Mediterranean Salmon Patties with Red Pepper Aioli
Sautéed Zucchini with Feta
Ingredients
- 4 (6-oz) cans wild Alaska pink salmon, drained and flaked
- 1 large egg, beaten
- ⅓ cup almond flour
- 3 Tbsp capers, chopped
- 1 Tbsp Greek seasoning
- 3 Tbsp olive oil
- ½ cup mayonnaise
- ¼ cup chopped roasted red peppers
Instructions
- Combine salmon, egg, flour, capers, and Greek seasoning. Shape mixture into 6 large patties.

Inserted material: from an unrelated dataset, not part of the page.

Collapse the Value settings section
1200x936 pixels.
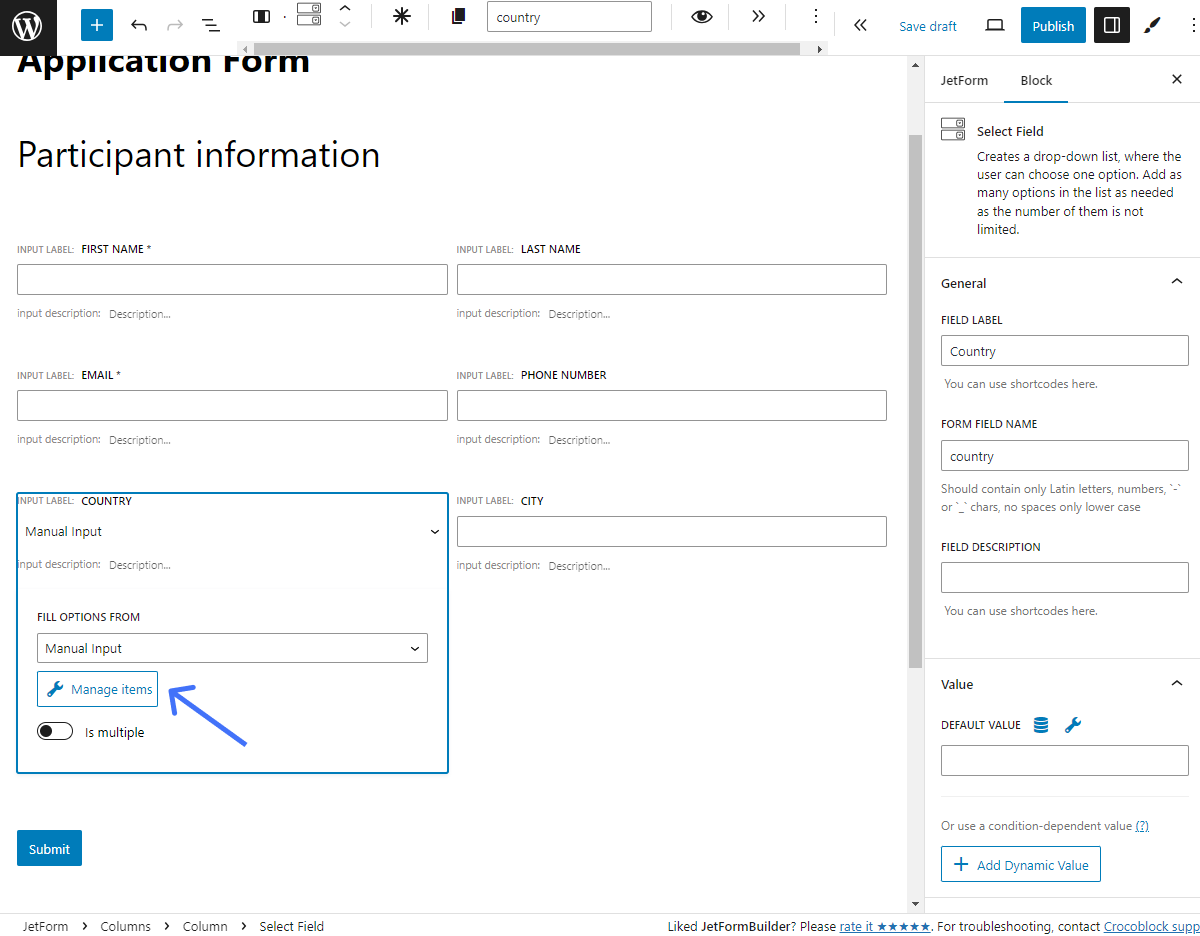pyautogui.click(x=1176, y=683)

- Cook patties in hot oil in a large nonstick skillet over medium heat 4 to 5 minutes per side or until browned and firm.

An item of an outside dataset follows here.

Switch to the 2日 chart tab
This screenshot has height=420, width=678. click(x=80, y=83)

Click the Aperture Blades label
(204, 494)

- Combine mayonnaise and red peppers; serve with salmon.
Side Dish Ingredients
- ¼ cup sliced almonds
- 1½ lb zucchini, sliced
- 3 Tbsp olive oil
- ¼ tsp garlic salt
- ¼ tsp pepper
- ½ cup crumbled feta cheese
Side Dish Instructions
- Toast nuts in a small skillet over medium heat 3 minutes.
- Sauté zucchini, in 2 batches, in hot oil in a large skillet over medium-high heat 5 minutes or until browned.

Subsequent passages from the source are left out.